Binary comprehensions

Thomas Lindgren thomasl_erlang@REDACTED
Fri Aug 13 14:04:58 CEST 2004


--- Jay Nelson <jay@REDACTED> wrote:

> Has anyone requested binary comprehensions?

I think it could be an interesting extension, though
it needs a bit of work to compile well (in contrast
with list comprehensions, presumably the elements
wouldn't need to have the same nice size, for
example).

For some special cases, a list comprehension wrapped
in binary_to_list/list_to_binary would suffice. E.g.,

list_to_binary([ foo(X) || X <- binary_to_list(Bin)])

Let's analyze the costs of the above compared to a
direct binary comprehension.

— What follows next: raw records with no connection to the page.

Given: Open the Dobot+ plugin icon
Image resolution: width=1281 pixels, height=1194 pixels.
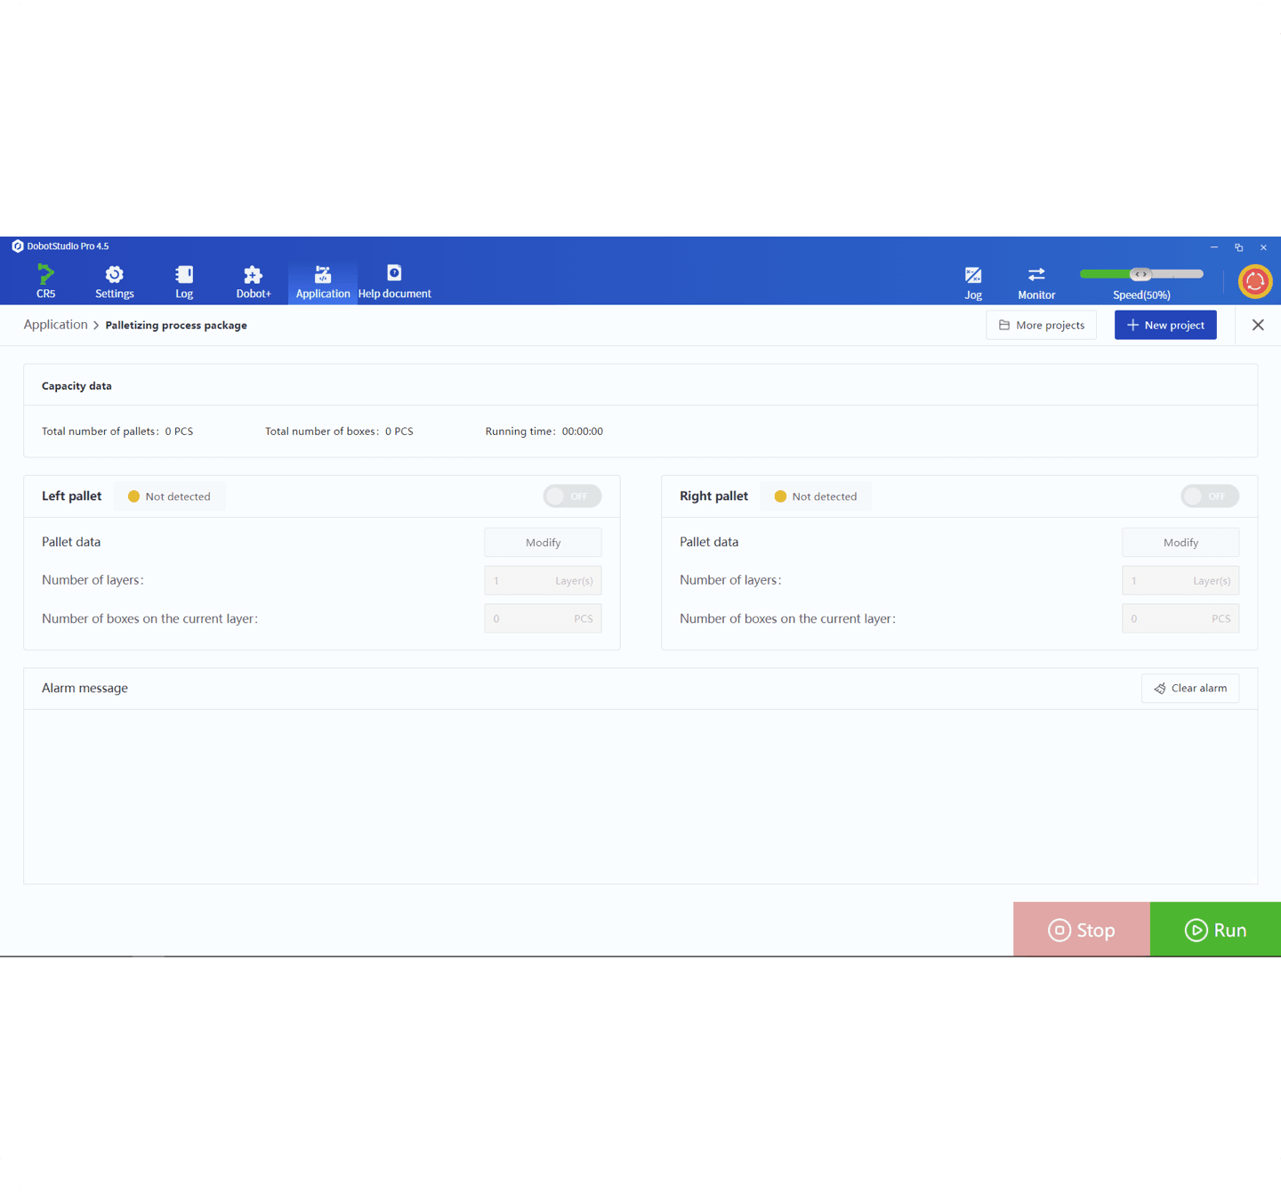Looking at the screenshot, I should tap(253, 275).
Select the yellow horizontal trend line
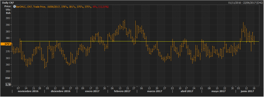 (135, 41)
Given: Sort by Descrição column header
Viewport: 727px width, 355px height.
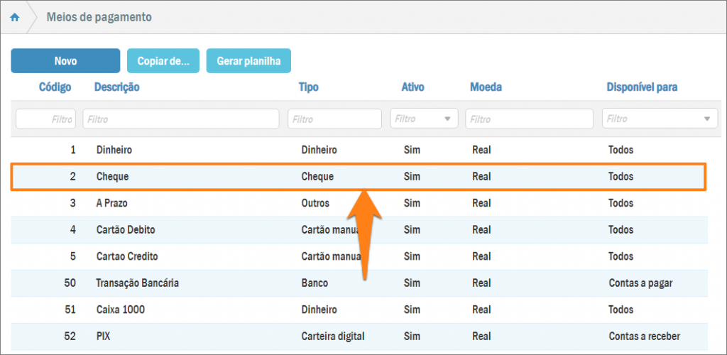Looking at the screenshot, I should [x=117, y=87].
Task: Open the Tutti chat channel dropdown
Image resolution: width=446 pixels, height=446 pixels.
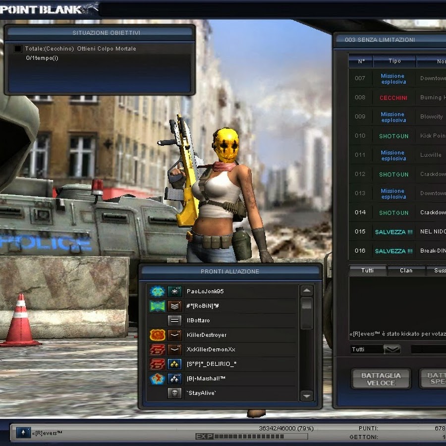Action: (x=392, y=349)
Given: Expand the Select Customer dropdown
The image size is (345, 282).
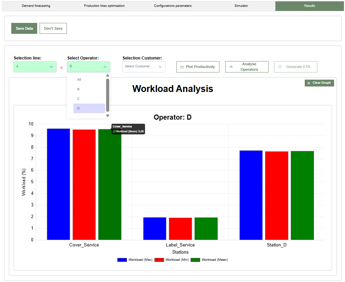Looking at the screenshot, I should tap(144, 67).
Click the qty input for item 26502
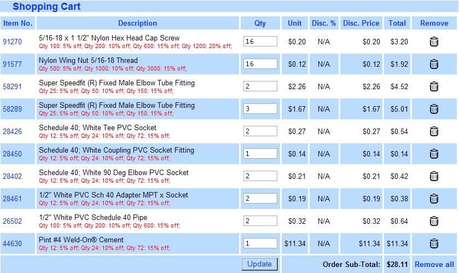 click(x=260, y=221)
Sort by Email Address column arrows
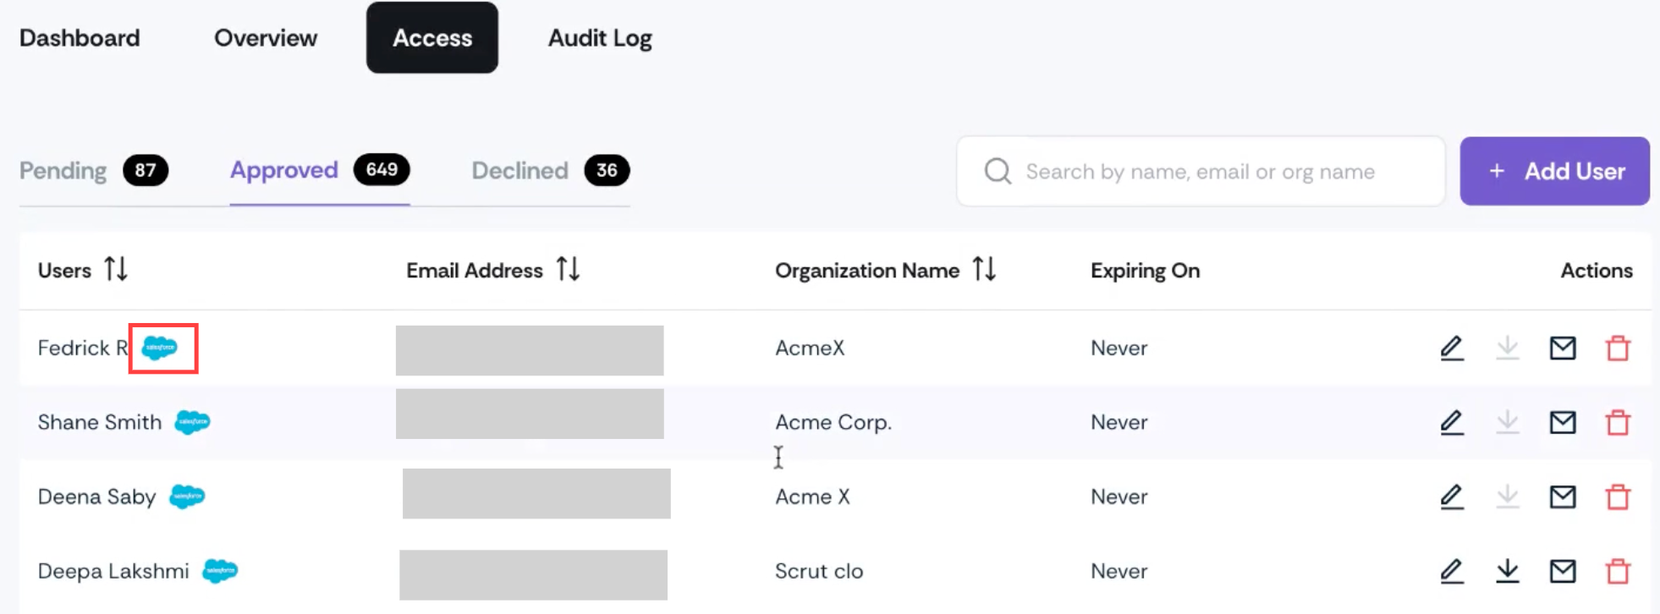The image size is (1660, 614). point(568,270)
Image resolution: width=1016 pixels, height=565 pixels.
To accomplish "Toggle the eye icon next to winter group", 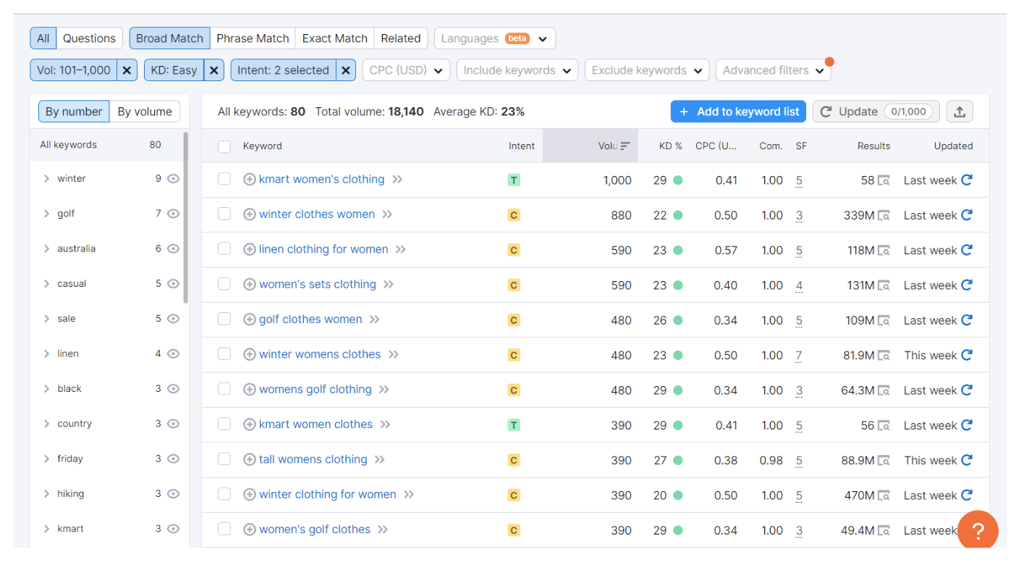I will click(x=172, y=178).
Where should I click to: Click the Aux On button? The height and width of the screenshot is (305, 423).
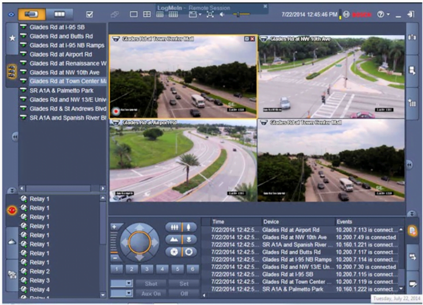pyautogui.click(x=151, y=293)

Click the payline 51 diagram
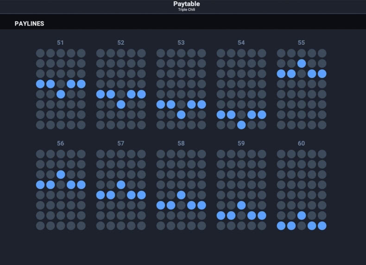61,89
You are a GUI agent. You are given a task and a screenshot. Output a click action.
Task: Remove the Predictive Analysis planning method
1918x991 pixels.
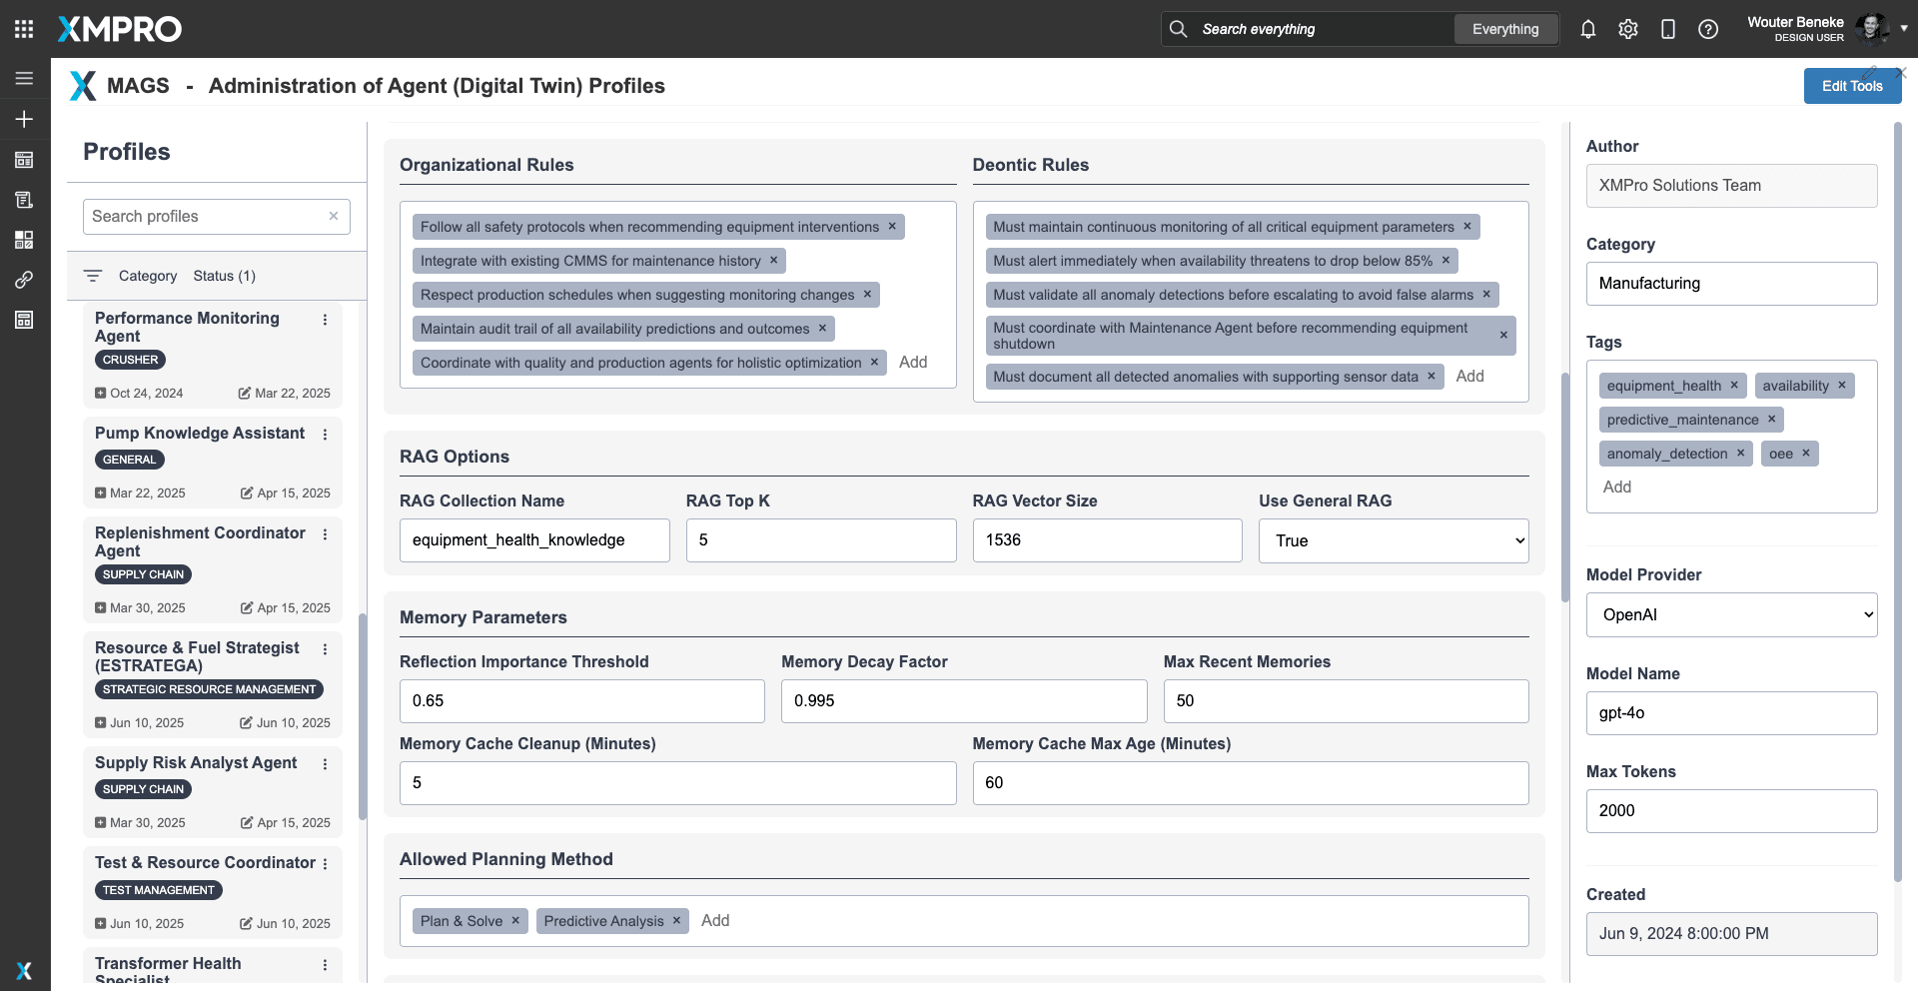(x=676, y=920)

Assume that the work
foo(X) is negligible so that we can concentrate on
overheads.

- extracting the bytes from the starting binary: using
binary_to_list, there is the overhead of an
intermediate list and the limitation of only
extracting bytes; better compilation might get rid of
this. Or maybe just a generalized binary_to_list which
splits binaries into user-defined chunks. (And a
library of higher-order operations on binaries?)

- building the final binary: if we want to directly
construct the final binary, we have to know an upper
bound of its size (otherwise we cannot preallocate
memory for it). Since we can't do that, the general
case may have to stitch together smaller binaries.
(Does Erlang/OTP have "heap binaries" these days?)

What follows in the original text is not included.